[Jan 10, 2018, 8:49 PM]
In his final 180 days, the world’s most notorious pirate ran his mighty flagship aground, secured a pardon, took a teenage wife, set up a new base, resumed his plundering ways, and lost a death match to a Royal Navy lieutenant. All those events unfolded between early June and Nov. 22, 1718, along the North Carolina coast. The tricentennial of Blackbeard's last stand makes 2018 a compelling year to visit Ocracoke, Beaufort, Bath, Greenville and other coastal destinations, where pirate celebrations and other events honor history and revel in pirate culture.Learn more with Visit NC's Blackbeard 300th media kit.
The flagship event of the Fédération Equestre Internationale will be held Sept. 10-23 at Tryon International Equestrian Center, created by Mark Bellissimo in the foothills of the Blue Ridge Mountains in 2014. In choosing the 1,800-acre site in Mill Spring for the World Equestrian Games, the FEC noted the venue’s competition facilities, including arenas, world-class cross-country course, and extensive surrounding trails. Lodging, dining, shopping, golf and other amenities also played into the selection. The Games are held every four years in the middle of the Olympic cycle. tryoncoth.com
More than 60 Asheville-area glass artists, studios, galleries and tour operators are building on the "Chihuly at Biltmore" exhibition at Biltmore to showcase the region's artistry and its place in the American studio glass movement. At Biltmore, visitors can see Dale Chihuly's boundary-breaking work in the 8,000-acre estate's gardens, which are planted with the installations in mind. Biltmore also offers select nighttime viewings with music and dramatic lighting. Elsewhere, special events, experiences and tours will engage visitors in the Asheville's vibrant art glass scene and extend the view to neighboring venues such as Toe River Arts in Burnsville and the Penland School near Spruce Pine, where the late Harvey Littleton moved in 1977. "Chihuly at Biltmore" runs through Oct. 7. Learn more about the "Summer of Glass" at exploreasheville.com/summer-of-glass.

————

§ The tasks:
(1) According to the North Carolina events article, how often are the World Equestrian Games held?
(2) Why, according to the North Carolina events article, was the Mill Spring site chosen for the World Equestrian Games?
These records come from a separate source, unrelated to the North Carolina events article.

————

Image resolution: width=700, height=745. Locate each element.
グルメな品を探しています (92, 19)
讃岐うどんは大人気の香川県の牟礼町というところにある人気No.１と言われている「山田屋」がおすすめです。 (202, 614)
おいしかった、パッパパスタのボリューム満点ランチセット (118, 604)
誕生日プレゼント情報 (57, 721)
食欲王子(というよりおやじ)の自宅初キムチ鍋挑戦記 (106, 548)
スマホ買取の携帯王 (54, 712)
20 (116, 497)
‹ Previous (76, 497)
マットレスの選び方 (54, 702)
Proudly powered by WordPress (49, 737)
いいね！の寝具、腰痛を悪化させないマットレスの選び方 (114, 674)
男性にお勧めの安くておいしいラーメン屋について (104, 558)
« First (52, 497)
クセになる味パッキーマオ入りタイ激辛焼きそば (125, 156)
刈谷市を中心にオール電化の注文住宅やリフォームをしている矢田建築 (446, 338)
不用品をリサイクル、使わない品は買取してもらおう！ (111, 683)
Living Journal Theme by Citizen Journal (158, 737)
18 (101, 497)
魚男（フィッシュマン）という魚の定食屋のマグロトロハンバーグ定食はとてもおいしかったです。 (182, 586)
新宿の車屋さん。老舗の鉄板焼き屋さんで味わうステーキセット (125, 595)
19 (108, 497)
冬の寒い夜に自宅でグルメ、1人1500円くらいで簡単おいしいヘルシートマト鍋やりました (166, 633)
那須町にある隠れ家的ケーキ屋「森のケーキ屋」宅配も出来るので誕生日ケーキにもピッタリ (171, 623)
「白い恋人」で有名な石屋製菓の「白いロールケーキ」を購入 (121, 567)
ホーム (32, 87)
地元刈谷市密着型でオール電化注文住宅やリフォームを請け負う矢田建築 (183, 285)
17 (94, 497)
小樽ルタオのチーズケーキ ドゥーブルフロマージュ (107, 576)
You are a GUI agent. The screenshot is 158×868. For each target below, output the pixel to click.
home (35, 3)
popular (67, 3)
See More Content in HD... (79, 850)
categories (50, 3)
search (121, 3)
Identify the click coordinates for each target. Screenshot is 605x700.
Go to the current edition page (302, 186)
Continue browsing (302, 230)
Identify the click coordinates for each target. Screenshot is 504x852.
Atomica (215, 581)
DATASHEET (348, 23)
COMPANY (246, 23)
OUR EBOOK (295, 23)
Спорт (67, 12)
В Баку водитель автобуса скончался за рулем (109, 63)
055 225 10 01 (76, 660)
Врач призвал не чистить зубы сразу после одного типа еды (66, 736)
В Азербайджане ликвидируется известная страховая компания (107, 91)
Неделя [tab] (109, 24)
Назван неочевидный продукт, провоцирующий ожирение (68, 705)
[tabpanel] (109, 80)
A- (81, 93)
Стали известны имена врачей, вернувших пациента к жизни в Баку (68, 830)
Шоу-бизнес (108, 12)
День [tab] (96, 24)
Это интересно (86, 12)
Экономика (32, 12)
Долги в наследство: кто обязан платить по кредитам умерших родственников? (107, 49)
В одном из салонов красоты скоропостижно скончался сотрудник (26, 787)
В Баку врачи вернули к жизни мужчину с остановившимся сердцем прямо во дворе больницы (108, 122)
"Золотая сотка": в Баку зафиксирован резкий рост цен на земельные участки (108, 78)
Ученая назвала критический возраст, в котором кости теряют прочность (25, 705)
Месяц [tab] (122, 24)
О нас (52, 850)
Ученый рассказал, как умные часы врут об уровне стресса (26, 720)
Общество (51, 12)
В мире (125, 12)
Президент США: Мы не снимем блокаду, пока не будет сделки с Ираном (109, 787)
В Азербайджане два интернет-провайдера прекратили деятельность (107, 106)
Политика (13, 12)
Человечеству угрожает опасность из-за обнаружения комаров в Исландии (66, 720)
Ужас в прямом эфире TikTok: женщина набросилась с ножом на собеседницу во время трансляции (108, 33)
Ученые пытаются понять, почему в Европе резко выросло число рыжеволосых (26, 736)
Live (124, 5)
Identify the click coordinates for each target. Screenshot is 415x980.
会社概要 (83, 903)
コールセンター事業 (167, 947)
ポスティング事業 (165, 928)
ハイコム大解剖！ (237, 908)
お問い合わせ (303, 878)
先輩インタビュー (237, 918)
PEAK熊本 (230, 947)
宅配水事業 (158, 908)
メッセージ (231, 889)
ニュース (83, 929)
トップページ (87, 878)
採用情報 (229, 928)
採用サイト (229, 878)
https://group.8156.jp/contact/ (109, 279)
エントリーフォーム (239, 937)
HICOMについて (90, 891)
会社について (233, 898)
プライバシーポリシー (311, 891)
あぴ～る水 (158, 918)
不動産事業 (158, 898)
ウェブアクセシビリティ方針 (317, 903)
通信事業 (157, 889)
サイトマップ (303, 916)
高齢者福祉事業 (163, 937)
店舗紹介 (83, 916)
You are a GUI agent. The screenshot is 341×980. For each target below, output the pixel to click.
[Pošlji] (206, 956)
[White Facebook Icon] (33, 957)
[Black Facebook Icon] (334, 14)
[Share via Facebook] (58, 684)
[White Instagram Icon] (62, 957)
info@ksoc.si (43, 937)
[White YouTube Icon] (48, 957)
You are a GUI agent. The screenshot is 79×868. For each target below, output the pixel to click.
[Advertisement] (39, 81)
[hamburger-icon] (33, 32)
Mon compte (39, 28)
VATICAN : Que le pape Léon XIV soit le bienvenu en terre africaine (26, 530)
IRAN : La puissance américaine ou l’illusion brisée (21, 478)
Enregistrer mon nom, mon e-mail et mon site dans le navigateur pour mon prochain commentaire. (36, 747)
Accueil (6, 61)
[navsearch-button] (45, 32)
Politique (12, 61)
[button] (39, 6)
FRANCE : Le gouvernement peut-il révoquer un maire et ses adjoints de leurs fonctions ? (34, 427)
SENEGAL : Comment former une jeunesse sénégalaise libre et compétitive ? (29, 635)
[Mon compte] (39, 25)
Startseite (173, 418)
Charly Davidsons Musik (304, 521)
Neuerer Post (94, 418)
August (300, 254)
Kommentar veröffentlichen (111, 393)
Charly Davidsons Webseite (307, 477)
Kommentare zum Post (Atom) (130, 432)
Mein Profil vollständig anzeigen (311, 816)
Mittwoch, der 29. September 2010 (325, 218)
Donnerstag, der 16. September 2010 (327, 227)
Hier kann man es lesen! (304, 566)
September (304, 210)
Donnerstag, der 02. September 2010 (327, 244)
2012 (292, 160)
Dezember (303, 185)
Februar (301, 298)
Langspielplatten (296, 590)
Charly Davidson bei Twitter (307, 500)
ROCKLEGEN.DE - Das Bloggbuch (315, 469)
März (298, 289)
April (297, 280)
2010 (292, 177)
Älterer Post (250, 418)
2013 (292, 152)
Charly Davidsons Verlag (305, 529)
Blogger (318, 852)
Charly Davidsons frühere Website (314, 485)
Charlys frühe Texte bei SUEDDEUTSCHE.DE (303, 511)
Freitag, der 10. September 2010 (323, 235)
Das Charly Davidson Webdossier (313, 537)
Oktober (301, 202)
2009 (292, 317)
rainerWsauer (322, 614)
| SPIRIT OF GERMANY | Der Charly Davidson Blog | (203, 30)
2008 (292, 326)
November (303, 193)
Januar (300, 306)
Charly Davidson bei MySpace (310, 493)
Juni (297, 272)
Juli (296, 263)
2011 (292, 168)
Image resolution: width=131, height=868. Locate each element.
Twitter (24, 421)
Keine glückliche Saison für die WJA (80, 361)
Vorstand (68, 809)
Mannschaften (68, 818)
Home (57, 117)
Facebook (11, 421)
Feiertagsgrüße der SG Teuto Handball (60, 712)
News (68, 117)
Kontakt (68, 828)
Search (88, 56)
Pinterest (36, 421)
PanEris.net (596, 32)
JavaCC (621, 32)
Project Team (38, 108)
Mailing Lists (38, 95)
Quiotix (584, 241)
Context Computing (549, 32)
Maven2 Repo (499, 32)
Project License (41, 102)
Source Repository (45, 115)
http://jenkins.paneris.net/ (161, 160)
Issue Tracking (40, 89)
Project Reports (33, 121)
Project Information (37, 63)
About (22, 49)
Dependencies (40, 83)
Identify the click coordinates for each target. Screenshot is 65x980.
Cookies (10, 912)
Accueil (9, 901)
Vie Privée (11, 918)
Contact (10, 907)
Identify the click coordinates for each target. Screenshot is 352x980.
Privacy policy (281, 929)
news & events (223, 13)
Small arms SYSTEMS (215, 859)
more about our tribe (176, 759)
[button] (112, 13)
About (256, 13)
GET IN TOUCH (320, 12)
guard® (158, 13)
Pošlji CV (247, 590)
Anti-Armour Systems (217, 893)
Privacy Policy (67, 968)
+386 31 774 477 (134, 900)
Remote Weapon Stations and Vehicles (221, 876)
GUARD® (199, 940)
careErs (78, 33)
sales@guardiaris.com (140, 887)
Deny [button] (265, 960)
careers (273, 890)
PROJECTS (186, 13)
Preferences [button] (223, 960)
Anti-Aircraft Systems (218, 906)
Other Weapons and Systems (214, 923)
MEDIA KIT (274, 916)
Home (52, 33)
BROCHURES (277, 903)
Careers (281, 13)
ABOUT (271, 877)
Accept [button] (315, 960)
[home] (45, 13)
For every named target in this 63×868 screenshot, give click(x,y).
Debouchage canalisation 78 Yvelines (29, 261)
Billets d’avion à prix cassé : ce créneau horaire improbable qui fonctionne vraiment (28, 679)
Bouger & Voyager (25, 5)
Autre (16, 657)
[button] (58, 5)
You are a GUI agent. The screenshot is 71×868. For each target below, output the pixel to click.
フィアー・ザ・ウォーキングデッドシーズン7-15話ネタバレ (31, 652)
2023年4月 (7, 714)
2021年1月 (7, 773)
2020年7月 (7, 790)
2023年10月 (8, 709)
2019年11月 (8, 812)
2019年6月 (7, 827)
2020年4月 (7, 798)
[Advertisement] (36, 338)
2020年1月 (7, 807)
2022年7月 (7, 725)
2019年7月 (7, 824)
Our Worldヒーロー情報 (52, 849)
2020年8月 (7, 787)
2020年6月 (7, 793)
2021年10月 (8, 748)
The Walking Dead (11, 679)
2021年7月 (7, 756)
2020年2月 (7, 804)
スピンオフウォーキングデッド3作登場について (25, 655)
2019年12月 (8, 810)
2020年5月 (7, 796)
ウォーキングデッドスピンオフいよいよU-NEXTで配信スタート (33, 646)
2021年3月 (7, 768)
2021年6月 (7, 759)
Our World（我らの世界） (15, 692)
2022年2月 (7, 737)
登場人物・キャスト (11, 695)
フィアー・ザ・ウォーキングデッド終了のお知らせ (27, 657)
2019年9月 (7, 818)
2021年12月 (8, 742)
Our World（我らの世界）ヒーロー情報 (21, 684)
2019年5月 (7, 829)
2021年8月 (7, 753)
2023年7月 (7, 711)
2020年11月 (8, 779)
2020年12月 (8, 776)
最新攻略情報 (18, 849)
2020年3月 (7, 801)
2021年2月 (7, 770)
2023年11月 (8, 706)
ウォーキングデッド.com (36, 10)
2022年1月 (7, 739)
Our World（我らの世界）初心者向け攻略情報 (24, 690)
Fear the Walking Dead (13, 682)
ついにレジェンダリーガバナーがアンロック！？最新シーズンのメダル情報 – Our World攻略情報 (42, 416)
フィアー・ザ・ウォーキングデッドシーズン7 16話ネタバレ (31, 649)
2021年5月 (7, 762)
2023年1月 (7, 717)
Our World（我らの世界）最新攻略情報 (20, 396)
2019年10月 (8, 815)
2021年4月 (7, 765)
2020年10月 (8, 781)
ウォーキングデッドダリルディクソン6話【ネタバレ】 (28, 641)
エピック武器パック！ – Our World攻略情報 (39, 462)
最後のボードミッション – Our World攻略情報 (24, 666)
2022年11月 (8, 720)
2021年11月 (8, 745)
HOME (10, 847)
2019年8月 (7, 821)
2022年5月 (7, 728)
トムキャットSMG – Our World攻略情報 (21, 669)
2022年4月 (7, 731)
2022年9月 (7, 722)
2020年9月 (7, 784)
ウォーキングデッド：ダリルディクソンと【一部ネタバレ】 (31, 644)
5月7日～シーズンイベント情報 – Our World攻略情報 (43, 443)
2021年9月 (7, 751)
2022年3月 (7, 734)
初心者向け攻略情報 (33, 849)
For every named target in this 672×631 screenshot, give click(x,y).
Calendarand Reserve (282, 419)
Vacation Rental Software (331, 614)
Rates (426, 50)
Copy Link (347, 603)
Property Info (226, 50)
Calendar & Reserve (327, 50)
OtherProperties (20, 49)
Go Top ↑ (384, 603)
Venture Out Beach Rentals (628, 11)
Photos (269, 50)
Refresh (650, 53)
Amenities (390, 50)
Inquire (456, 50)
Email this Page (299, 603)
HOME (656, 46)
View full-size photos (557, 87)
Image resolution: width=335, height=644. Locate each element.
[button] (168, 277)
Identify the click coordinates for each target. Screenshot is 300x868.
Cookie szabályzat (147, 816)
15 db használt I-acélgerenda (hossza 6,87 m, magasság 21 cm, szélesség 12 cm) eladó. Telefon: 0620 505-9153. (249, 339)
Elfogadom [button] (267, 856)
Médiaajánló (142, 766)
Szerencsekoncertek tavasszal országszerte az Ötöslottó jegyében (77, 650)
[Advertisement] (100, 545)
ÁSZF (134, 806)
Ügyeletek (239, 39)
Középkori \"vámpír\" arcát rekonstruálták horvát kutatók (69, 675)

————

§ Responses in order:
(1) Every four years, in the middle of the Olympic cycle.

(2) The FEC pointed to the venue's competition facilities, including its arenas, world-class cross-country course and extensive surrounding trails. Lodging, dining, shopping, golf and other amenities also played into the selection.